Но, ёлка, какой злючий.
Читала рассказ, и думала, что сама пишу плохие концы, депрессуху, и, по сути, пугать и мрачно пророчествовать проще. А как читателю — как же мне надоели эти беспросветные концы!
Всё, перехожу на светлую сторону
О жене как о собаке, честное слово.
Страшный рассказ. А ГГ похож на съехавшего с катушек.
Готовить на костре? А зимой?
Если хочешь жить на природе, то обеспечь семье человеческие условия, а ребенку безопасность существования.
Кроме злости никаких чувств ГГ не вызвал
Вот такой вот конец — вполне реален.
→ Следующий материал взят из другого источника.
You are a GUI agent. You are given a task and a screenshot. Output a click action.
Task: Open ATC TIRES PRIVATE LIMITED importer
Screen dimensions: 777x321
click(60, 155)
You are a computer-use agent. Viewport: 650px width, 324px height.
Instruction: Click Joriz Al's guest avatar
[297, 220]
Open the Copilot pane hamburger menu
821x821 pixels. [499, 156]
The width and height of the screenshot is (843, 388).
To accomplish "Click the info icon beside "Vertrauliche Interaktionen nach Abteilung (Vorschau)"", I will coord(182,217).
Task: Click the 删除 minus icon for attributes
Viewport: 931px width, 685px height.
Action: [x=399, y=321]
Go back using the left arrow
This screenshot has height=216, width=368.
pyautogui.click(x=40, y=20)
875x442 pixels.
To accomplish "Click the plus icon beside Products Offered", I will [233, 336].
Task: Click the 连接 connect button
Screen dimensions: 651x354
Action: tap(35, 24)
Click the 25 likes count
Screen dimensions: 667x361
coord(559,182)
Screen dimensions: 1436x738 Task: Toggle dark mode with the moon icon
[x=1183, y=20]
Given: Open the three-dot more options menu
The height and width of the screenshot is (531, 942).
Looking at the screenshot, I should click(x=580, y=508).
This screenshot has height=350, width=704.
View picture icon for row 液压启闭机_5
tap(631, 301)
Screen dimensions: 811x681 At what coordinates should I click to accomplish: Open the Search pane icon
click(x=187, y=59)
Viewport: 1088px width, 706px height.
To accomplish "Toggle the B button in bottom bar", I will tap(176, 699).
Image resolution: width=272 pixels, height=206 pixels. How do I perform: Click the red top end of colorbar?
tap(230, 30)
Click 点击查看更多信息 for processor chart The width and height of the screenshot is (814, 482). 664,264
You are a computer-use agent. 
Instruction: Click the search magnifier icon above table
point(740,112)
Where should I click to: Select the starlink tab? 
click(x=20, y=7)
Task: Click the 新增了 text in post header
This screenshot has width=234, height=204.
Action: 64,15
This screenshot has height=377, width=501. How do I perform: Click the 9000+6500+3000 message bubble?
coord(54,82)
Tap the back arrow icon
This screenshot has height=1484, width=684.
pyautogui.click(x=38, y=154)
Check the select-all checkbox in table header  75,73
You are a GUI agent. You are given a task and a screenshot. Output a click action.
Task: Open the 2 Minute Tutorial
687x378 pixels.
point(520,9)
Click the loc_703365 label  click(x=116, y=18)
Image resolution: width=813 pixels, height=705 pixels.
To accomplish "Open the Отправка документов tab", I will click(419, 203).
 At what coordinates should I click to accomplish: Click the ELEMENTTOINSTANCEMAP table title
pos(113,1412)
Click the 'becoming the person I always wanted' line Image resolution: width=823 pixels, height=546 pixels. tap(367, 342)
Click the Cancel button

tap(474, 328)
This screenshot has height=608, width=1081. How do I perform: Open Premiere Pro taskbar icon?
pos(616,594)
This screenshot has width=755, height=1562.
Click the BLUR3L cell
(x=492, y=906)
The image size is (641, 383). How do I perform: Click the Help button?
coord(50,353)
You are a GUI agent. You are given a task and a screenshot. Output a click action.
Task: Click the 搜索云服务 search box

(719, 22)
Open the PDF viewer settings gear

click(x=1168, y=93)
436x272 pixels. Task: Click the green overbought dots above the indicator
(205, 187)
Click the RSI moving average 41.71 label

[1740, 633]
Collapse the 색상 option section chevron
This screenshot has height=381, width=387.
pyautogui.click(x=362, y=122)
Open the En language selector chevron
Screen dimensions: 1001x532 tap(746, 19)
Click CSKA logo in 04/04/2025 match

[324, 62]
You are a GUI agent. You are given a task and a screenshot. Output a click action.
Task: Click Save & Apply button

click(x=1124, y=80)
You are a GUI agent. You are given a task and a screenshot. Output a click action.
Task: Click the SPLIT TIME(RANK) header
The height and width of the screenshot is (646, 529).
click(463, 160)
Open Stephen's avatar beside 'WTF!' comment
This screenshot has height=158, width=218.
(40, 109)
Тема есть. Еще и с моралью. Пока (+).
Слов нет.
В принципе, этот рассказ реален, ибо таких тупых людей пруд пруди.
и да, так описывать потерю жену… это надо либо не уметь, либо уметь очень хорошо показывать безразличие. Но я поняла, что мужу было всё-равно. И на дочь ему тоже всё-равно, вон как жаль, что дочка слабоумная. блин, какой жуткий рассказ. Это явно отличный пример, как люди думают, что они умнее всех, спихивают все проблемы на чел-во, мол, фаст-фуд, телек и то, и то, и уходят куда-то.
Вот бы этих родителей в каменный век, в скалы… сразу бы захотели пиццу и стиральную машину. Вообще хороший рассказ, с точки зрения мысли, очень круто!
Присутствуют некоторые неточности, в виде тех же гектаров, работоспособности машины, «возраста» бензина и прочего. Автор в этих местах явно гиперболизировал, дабы усугубить положение героев. Дорогой автор, цифры можно было приблизить к более реальным и эффект безысходности не пропал бы. Как раз наоборот.
Посыл есть, идея есть, осознавший свою дремучесть ГГ, из-за которого пострадала дочь — есть. Считаю, что тема дуэли раскрыта. Автор даже уложился в лимит по знакам. Надеюсь, автор и дальше будет радовать читателей своими текстами.